**Work to complete**
Report each line of the entries below that has the word "folder" in it.
Start of Stored data
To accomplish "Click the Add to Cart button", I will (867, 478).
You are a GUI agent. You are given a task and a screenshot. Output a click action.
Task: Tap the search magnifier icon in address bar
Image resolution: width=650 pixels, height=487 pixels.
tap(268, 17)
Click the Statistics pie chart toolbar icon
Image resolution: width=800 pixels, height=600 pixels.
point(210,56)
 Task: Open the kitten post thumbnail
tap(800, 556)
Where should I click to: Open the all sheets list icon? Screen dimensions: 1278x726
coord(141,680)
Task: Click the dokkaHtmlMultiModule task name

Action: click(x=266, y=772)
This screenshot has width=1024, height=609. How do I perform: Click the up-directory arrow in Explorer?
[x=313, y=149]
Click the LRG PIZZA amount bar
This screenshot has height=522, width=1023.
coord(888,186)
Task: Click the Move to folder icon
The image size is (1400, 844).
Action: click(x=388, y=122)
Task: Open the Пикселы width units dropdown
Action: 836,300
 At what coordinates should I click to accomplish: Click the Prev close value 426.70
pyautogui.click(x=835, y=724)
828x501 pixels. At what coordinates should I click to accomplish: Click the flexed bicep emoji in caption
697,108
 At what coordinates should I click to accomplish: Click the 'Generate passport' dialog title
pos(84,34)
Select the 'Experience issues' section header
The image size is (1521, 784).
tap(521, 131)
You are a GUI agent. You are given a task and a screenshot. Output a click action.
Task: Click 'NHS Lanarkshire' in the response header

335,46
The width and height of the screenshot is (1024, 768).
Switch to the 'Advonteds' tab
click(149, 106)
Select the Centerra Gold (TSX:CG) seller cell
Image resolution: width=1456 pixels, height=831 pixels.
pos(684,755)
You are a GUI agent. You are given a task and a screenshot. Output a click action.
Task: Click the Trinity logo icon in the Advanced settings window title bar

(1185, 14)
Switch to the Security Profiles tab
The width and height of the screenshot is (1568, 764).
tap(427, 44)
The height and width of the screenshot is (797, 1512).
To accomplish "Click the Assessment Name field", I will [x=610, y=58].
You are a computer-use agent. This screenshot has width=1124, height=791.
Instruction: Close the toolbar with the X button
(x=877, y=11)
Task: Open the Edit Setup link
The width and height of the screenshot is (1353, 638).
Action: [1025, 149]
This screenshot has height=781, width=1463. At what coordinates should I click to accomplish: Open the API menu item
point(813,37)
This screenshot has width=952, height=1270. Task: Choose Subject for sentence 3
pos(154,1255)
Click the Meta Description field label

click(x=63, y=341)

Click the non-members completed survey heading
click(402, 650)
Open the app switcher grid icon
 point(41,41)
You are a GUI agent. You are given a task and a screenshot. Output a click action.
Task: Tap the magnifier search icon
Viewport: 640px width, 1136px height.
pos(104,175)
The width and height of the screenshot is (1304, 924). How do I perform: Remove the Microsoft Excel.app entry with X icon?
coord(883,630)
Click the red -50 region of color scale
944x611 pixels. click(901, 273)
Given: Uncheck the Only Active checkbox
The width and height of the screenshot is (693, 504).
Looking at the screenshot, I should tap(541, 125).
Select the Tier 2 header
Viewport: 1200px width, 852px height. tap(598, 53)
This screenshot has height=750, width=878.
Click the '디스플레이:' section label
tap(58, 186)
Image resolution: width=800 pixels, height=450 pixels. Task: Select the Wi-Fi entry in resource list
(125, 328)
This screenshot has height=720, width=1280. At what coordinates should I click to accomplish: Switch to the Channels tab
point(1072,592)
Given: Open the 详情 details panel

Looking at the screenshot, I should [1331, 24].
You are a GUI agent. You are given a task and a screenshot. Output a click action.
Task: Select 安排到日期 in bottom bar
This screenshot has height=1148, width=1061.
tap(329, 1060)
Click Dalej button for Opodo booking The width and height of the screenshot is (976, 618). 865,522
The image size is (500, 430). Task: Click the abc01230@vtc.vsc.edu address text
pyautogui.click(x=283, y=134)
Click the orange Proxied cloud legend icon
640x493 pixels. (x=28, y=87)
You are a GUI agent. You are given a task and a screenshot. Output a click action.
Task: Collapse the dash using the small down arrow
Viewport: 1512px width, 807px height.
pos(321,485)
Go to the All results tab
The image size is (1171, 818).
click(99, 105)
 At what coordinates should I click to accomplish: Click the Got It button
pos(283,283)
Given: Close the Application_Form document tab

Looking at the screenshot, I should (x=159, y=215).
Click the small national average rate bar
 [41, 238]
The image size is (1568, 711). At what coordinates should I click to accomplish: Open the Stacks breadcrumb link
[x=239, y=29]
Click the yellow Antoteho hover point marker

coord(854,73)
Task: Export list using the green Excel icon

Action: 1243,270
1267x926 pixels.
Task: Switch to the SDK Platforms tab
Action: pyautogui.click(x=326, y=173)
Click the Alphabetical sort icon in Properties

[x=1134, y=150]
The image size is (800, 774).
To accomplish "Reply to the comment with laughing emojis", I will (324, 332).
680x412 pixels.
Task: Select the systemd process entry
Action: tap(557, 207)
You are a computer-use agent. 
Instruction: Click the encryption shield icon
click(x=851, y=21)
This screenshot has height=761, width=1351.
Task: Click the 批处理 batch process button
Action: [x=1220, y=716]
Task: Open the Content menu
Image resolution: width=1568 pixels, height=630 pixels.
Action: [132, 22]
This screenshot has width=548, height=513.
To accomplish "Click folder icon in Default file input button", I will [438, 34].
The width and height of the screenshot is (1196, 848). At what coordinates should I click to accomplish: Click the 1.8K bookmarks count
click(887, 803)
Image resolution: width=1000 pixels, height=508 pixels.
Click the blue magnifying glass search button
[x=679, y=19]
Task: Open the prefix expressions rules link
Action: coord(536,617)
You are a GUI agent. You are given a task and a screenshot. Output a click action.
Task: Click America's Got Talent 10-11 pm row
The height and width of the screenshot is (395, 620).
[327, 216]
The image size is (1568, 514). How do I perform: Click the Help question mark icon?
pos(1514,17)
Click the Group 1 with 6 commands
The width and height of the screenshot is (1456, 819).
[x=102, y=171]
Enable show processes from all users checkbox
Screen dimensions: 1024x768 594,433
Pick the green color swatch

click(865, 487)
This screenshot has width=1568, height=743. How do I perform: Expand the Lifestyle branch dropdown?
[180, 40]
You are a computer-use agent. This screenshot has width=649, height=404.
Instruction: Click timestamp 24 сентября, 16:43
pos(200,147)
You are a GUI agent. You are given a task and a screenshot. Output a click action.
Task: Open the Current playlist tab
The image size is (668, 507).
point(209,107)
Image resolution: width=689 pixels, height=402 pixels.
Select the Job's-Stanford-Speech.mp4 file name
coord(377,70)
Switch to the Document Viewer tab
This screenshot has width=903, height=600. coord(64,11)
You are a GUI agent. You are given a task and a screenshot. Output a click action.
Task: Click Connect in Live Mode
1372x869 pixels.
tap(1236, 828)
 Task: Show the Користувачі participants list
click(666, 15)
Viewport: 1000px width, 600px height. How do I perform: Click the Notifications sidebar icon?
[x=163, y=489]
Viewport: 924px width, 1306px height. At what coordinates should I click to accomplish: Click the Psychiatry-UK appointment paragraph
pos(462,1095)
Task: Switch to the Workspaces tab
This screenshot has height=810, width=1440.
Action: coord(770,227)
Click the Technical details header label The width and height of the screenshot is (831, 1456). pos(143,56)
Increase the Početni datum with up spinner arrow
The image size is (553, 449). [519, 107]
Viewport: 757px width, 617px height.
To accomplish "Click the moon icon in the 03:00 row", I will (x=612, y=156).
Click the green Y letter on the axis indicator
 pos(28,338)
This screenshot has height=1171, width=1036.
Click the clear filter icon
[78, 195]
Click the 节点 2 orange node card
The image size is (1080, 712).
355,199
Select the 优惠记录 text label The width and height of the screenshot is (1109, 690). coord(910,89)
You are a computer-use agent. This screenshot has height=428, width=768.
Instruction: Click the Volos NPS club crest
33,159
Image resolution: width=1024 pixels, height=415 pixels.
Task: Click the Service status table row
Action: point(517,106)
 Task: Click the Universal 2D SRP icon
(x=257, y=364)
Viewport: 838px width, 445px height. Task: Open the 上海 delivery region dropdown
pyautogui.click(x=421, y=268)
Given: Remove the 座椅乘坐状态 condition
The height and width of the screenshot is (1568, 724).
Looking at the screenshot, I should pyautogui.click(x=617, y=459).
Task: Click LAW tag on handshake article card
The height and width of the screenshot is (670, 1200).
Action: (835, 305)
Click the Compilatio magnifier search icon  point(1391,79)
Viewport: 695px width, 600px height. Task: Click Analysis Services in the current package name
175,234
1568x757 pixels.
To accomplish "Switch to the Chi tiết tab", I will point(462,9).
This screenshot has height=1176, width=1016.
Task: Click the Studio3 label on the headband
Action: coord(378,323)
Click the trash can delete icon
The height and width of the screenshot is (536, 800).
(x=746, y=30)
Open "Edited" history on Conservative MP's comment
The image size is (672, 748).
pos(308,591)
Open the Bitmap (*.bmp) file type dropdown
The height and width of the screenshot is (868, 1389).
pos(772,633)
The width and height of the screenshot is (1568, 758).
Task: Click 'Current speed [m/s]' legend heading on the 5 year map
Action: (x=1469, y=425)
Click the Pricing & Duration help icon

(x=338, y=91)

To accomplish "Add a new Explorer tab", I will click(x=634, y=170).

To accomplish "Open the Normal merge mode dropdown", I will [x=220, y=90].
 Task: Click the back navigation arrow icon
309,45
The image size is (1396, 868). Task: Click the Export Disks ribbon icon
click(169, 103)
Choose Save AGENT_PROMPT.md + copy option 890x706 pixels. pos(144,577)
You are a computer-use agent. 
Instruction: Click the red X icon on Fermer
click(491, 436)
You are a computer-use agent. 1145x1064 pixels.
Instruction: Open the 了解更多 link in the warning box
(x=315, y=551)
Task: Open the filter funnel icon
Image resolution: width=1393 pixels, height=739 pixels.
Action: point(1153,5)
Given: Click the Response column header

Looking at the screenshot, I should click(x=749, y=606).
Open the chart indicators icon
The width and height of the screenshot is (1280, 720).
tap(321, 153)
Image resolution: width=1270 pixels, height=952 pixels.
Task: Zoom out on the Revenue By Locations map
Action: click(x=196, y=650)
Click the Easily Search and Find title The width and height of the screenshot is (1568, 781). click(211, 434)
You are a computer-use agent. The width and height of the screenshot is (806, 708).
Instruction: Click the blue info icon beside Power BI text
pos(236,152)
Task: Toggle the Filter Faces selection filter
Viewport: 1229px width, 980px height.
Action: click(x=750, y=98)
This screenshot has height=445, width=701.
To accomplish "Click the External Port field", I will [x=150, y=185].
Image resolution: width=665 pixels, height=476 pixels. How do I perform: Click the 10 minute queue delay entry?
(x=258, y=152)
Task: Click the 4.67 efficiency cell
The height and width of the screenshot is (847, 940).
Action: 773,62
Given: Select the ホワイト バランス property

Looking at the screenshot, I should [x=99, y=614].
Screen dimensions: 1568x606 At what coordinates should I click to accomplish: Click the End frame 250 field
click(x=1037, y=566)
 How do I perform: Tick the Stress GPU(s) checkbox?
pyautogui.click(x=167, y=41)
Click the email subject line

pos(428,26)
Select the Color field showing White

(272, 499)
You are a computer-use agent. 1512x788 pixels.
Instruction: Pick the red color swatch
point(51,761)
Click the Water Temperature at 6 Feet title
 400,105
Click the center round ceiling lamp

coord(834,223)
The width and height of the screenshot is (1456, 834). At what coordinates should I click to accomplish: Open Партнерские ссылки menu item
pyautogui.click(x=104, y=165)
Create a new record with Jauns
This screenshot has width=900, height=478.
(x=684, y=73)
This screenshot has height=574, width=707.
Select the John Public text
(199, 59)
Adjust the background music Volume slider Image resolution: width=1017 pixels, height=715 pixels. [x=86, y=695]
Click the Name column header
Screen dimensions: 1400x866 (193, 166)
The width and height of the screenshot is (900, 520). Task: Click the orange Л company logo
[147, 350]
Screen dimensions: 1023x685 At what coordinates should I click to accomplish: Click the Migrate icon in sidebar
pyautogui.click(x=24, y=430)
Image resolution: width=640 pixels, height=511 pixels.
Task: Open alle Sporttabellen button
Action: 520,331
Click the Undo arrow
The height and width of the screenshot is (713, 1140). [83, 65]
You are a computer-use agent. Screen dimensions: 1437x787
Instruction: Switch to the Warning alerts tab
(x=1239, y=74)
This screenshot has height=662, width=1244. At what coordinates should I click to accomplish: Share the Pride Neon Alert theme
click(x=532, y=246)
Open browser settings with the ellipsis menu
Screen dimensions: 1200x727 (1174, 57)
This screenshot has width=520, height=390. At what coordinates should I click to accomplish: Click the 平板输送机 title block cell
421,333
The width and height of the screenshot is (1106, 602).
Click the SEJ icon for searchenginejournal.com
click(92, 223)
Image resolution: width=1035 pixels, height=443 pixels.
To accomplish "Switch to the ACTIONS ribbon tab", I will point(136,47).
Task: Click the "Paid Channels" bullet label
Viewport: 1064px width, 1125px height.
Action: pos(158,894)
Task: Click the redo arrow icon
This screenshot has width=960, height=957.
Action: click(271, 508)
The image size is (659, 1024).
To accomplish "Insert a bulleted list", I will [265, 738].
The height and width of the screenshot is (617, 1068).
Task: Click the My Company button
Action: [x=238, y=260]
End of Stored data
**Worked solution**
Task: Click the Move to folder icon
To accomplish "Click folder icon in Default file input button", I will [438, 34].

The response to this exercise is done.